= Extracted information =
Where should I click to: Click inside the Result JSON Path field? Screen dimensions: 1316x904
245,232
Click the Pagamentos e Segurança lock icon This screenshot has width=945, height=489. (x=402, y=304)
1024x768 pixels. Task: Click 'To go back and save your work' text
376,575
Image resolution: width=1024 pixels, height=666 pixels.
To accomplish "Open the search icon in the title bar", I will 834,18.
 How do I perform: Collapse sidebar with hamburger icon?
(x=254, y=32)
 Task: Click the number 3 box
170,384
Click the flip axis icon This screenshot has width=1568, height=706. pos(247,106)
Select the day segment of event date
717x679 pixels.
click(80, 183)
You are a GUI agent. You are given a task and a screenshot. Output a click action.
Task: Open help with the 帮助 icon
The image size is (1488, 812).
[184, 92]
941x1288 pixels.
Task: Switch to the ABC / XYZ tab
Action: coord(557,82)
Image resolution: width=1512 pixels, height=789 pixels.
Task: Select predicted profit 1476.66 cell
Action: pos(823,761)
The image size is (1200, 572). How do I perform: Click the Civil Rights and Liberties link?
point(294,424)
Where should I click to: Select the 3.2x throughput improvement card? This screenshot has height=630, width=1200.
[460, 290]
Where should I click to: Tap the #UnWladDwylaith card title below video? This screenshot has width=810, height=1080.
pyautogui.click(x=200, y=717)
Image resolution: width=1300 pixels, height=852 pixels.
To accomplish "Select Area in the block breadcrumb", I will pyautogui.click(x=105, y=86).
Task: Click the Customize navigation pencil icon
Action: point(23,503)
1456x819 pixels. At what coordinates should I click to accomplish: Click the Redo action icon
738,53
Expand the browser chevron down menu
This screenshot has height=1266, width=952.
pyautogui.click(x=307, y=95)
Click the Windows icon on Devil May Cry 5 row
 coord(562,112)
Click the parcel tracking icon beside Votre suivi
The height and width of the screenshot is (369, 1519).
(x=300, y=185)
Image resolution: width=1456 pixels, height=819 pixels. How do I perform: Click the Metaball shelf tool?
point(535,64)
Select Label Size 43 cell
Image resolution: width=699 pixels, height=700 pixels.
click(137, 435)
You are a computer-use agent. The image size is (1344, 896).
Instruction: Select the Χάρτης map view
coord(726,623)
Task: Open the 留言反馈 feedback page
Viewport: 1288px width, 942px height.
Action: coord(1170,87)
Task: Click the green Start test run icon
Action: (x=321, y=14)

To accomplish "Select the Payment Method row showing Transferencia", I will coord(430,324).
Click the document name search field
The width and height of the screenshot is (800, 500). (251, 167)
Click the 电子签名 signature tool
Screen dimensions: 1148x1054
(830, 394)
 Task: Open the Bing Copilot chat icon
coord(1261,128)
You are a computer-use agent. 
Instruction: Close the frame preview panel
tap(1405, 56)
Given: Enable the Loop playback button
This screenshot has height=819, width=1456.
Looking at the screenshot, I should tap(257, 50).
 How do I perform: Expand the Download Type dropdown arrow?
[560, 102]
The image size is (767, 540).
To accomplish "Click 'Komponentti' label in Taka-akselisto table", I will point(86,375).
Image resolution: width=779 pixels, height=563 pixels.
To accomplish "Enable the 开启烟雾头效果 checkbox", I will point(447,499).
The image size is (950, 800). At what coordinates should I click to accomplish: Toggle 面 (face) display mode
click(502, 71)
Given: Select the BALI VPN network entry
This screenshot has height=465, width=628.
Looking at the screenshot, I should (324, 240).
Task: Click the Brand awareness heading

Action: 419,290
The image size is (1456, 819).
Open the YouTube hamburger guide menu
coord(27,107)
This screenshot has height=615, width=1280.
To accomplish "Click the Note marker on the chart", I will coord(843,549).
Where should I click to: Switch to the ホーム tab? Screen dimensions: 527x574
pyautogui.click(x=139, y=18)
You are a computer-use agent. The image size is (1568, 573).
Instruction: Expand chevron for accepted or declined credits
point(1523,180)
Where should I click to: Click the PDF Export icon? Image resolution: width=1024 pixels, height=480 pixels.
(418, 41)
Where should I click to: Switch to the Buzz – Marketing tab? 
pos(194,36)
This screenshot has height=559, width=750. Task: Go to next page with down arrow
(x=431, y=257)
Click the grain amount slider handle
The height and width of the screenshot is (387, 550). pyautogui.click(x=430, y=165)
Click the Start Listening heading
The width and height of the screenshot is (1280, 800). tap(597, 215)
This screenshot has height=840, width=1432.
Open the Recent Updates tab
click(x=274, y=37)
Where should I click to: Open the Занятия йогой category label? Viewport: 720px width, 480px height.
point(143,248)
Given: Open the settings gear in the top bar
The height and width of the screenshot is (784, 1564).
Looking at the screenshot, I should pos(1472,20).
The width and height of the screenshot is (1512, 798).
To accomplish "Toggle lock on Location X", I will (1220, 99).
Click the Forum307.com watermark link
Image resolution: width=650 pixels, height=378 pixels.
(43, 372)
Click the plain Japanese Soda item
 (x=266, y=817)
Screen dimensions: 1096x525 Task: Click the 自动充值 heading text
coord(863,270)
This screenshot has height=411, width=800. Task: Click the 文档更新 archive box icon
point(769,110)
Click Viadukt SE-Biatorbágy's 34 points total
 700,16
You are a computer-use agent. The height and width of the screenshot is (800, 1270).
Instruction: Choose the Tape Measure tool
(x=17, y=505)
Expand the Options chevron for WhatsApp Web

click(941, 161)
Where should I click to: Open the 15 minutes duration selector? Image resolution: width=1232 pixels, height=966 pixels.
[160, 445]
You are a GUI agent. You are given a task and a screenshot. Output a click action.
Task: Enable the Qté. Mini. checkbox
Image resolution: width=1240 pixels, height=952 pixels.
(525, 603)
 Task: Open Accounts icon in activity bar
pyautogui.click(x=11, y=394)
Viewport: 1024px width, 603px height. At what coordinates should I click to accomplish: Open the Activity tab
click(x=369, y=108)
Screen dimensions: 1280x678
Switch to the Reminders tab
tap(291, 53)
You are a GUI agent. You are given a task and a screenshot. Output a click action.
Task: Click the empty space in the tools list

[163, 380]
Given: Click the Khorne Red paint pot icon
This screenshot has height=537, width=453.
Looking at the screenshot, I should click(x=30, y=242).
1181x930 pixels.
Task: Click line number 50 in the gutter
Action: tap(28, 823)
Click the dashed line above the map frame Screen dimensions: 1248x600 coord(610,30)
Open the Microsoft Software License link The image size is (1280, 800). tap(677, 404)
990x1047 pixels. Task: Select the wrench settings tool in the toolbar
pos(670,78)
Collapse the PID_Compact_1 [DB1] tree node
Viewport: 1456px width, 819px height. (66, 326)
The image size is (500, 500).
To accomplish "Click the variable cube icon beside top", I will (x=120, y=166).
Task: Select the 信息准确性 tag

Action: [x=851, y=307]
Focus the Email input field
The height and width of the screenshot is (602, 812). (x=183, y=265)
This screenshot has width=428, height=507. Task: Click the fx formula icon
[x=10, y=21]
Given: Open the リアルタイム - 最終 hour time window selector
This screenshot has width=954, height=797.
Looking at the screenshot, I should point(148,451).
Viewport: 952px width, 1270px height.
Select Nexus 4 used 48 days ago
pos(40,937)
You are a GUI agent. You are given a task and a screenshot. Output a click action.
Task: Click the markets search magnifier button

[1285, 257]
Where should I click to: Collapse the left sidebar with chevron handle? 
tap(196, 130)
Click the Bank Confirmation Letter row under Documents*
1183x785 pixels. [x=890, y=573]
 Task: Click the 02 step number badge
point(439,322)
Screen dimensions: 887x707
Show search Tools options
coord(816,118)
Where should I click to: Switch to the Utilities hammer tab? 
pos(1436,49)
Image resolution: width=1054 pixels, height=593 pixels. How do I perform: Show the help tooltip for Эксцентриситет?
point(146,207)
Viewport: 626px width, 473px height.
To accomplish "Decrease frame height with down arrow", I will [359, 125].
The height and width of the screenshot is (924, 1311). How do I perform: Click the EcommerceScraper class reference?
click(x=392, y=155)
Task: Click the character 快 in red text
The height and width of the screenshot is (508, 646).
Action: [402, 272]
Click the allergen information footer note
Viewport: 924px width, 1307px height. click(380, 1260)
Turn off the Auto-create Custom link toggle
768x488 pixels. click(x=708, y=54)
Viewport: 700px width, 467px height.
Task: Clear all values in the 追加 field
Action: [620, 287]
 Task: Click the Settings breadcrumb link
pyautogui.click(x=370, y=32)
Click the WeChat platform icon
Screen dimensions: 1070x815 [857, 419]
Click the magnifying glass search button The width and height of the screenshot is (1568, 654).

= Your instructions =
Count the lines of the records above that contain the string "breadcrumb", treating case as significant. Give only the number.

= Solution to this problem =
2